— start WORKING DATA —
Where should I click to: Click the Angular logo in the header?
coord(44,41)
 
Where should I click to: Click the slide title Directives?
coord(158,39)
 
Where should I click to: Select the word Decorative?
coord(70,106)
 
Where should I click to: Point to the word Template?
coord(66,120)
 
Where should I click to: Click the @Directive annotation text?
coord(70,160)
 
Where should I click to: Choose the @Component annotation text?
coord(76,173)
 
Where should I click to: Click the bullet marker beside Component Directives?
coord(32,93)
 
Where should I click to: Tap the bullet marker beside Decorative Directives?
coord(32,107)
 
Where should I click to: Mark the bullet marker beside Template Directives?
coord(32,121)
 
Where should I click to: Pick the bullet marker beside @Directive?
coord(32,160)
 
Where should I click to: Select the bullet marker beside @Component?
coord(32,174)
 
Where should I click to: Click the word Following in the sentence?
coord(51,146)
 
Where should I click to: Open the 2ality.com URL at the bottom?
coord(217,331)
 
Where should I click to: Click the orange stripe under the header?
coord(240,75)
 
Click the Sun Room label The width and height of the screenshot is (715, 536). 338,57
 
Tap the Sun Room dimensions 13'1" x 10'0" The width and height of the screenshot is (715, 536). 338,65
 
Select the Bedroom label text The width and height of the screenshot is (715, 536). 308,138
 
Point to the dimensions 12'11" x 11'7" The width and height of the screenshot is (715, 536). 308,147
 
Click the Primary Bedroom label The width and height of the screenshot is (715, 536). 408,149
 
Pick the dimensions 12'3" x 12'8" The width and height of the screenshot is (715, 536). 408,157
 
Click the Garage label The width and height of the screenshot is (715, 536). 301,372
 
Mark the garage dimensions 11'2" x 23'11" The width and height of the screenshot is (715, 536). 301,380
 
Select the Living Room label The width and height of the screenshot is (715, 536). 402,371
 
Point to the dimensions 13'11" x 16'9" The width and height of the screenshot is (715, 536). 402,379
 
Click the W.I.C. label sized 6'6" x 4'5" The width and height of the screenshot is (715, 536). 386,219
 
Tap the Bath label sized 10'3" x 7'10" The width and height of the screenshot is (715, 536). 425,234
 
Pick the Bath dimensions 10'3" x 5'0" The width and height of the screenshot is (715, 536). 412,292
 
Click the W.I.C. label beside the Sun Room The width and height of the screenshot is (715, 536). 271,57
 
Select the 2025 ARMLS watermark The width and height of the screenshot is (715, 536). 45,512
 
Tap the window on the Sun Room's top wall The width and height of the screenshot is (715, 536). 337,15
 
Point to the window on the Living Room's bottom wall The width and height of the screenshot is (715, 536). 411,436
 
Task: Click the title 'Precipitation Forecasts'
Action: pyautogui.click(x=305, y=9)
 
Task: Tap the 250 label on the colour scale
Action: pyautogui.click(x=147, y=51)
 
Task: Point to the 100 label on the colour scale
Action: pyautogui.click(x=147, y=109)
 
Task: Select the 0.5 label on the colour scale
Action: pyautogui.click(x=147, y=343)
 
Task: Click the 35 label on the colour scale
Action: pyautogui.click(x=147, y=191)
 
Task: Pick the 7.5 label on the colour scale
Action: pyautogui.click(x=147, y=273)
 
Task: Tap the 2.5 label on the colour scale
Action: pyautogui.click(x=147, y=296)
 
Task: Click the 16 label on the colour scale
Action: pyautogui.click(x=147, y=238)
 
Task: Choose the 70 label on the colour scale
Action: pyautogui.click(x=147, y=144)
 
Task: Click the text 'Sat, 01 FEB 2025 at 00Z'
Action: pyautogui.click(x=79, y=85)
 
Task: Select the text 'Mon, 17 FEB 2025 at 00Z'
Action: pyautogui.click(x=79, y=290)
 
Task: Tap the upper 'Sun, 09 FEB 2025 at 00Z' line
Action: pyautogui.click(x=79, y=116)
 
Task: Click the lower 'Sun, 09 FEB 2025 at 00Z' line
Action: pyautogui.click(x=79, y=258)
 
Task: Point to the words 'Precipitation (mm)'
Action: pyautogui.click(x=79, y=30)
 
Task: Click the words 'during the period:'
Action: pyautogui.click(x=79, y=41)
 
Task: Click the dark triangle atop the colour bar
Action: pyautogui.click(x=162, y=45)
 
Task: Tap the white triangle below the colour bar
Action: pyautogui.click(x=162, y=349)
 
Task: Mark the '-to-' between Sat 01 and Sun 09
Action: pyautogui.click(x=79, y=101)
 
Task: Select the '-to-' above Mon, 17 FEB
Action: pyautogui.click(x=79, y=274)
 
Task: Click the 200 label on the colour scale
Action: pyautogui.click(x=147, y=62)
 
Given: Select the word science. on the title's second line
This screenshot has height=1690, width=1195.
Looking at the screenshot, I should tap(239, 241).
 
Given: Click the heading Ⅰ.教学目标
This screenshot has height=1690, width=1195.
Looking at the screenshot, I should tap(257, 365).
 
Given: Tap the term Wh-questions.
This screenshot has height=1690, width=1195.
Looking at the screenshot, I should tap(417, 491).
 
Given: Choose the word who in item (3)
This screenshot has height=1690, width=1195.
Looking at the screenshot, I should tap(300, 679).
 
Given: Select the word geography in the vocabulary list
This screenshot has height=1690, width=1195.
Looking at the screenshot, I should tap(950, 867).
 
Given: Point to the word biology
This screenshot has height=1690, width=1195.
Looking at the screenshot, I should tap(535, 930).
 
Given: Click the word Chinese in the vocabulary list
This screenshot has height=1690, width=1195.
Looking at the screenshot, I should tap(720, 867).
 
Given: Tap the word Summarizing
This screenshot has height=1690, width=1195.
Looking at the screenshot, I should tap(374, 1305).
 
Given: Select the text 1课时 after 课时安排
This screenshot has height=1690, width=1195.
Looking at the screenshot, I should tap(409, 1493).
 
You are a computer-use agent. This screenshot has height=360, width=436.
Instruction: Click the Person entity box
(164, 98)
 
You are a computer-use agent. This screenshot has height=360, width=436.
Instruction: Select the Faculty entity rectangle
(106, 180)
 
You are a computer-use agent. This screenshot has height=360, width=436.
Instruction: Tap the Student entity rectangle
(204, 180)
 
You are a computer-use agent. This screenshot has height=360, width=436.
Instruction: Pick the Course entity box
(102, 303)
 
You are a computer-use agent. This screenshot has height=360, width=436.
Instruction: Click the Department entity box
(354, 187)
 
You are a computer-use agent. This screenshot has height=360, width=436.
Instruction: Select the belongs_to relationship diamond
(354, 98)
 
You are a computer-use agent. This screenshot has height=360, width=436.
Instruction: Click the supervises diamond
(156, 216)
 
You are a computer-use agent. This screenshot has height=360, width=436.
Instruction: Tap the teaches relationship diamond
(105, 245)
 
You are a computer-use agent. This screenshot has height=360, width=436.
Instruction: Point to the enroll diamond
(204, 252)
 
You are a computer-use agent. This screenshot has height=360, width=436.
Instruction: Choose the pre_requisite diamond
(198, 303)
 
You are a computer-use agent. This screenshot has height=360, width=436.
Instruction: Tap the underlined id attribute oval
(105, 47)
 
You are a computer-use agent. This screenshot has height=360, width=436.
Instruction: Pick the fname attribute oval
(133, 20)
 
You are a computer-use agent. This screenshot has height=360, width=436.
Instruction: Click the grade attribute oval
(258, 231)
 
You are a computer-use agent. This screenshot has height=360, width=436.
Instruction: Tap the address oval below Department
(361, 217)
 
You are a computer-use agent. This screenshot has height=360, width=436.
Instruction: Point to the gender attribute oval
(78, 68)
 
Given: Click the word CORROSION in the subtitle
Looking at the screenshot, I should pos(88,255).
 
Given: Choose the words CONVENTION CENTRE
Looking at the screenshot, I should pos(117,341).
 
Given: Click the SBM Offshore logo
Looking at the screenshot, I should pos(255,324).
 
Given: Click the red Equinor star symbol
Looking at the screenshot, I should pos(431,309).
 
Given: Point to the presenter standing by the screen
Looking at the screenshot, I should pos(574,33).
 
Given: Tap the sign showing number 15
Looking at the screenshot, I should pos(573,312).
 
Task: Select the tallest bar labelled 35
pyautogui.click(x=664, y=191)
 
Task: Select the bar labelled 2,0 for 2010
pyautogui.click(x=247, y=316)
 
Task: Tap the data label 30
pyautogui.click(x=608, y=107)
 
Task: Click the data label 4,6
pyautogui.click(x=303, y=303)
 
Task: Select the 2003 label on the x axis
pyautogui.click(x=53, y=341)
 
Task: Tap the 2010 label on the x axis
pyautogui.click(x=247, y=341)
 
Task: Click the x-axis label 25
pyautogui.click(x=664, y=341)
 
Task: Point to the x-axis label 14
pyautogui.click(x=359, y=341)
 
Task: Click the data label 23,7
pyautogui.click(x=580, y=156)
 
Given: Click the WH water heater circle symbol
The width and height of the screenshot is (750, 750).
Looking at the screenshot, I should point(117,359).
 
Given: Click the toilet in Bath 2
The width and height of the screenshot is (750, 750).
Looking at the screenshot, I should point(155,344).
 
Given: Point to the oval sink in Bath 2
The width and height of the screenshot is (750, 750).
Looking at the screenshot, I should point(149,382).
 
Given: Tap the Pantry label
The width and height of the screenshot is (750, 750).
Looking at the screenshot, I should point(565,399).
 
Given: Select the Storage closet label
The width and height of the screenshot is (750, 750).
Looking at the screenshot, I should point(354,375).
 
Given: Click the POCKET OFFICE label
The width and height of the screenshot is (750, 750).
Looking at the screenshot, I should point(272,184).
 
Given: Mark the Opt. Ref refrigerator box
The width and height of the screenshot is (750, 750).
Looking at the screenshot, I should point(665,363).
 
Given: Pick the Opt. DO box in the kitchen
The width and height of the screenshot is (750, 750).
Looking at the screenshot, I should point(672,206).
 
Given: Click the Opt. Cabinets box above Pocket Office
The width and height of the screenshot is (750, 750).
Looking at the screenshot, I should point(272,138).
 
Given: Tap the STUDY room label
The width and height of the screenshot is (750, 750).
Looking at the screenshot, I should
— end WORKING DATA —
Convert the lines of the material into a JSON list of strings, one string per line and with blank lines omitted, beginning at the line that contains "Task: Click the 35 label on the colour scale" and stopping after the line that contains "Action: pyautogui.click(x=79, y=41)".

### ANSWER TO THE EXERCISE
[
  "Task: Click the 35 label on the colour scale",
  "Action: pyautogui.click(x=147, y=191)",
  "Task: Pick the 7.5 label on the colour scale",
  "Action: pyautogui.click(x=147, y=273)",
  "Task: Tap the 2.5 label on the colour scale",
  "Action: pyautogui.click(x=147, y=296)",
  "Task: Click the 16 label on the colour scale",
  "Action: pyautogui.click(x=147, y=238)",
  "Task: Choose the 70 label on the colour scale",
  "Action: pyautogui.click(x=147, y=144)",
  "Task: Click the text 'Sat, 01 FEB 2025 at 00Z'",
  "Action: pyautogui.click(x=79, y=85)",
  "Task: Select the text 'Mon, 17 FEB 2025 at 00Z'",
  "Action: pyautogui.click(x=79, y=290)",
  "Task: Tap the upper 'Sun, 09 FEB 2025 at 00Z' line",
  "Action: pyautogui.click(x=79, y=116)",
  "Task: Click the lower 'Sun, 09 FEB 2025 at 00Z' line",
  "Action: pyautogui.click(x=79, y=258)",
  "Task: Point to the words 'Precipitation (mm)'",
  "Action: pyautogui.click(x=79, y=30)",
  "Task: Click the words 'during the period:'",
  "Action: pyautogui.click(x=79, y=41)"
]